# hot tea?



## QuintinsMommy

did you have yo baby yet? :dust:


----------



## mayb_baby

:dust:


----------



## hot tea

No. I seriously feel like I will NEVER have him. I honestly don't believe it is going to happen. I feel way too good. And I had my first at five days overdue only!!!

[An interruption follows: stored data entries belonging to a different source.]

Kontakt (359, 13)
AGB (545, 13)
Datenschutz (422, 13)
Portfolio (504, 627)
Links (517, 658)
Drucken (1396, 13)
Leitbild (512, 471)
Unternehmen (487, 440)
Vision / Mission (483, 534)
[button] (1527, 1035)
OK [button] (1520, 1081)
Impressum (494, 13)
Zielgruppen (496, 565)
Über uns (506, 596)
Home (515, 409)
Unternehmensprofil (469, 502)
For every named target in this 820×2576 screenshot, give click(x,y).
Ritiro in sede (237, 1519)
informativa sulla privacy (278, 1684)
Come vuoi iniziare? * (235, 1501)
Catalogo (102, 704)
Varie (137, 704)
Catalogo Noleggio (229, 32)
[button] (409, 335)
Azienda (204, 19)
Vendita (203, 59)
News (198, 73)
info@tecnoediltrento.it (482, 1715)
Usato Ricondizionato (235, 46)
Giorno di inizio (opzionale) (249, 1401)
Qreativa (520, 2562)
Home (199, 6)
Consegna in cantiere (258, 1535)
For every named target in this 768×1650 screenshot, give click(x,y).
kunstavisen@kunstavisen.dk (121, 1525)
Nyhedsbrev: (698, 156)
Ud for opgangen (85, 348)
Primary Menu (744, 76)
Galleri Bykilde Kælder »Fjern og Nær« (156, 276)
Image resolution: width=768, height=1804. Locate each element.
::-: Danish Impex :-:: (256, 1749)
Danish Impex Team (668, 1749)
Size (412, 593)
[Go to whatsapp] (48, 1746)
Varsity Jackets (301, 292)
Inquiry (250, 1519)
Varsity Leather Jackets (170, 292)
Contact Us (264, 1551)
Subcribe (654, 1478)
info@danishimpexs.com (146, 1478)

Of course it WILL happen... Someday. :(


----------



## smatheson

:dust::dust::dust::dust::dust::dust::dust:


----------



## ~RedLily~

Aww no I felt bad going 5 days over. I say Tuesday but hopefully I'm wrong and he's here earlier :)


----------



## hot tea

My midwife says before the weekend is over. Well, it is saturday night now... Nope, I think this baby will make it to two weeks over.


----------



## QuintinsMommy

tonight :dust:


----------



## mayb_baby

I say before Tuesday :)


----------



## M.e.j.b02-17

goo get black liqorice , i swear on it


----------



## Desi's_lost

Cooooooooooooooome on baby!!! What a lazy little one. :haha:


----------



## QuintinsMommy

birthday cake. it tricks them into thinking its their birthday. :haha:


----------



## vaniilla

labour dust coming your way! :dust: :dust:


----------



## EllaAndLyla

:dust: Come on little one!!! :dust:


----------



## rileybaby

Good luck, hope LO comes very soon!!


----------



## Bexxx

Aww, he must be pretty comfy in there!
Hope he comes soon for you :dust:


----------



## hot tea

Nothing has happened...

Some contractions earlier today. Just got home from a very long walk. I feel really good. TOO good.


----------



## M.e.j.b02-17

whats he waiting for!?


----------



## missZOEEx

Come on baby! 
:dust:


----------



## ~RedLily~

^ Tuesday to prove me right :)


----------



## xgem27x

Ahh I can't imagine going overdue!! I'm kinda of lucky in some ways that my boys were early so that I didnt have to play the waiting game, obviously not totally lucky because they weren't really ready to come out....


....but you are little one!!! So come on!!! Pop out, let your mummy take lots of piccys of you, post them on here and we can all go AWWWW!!!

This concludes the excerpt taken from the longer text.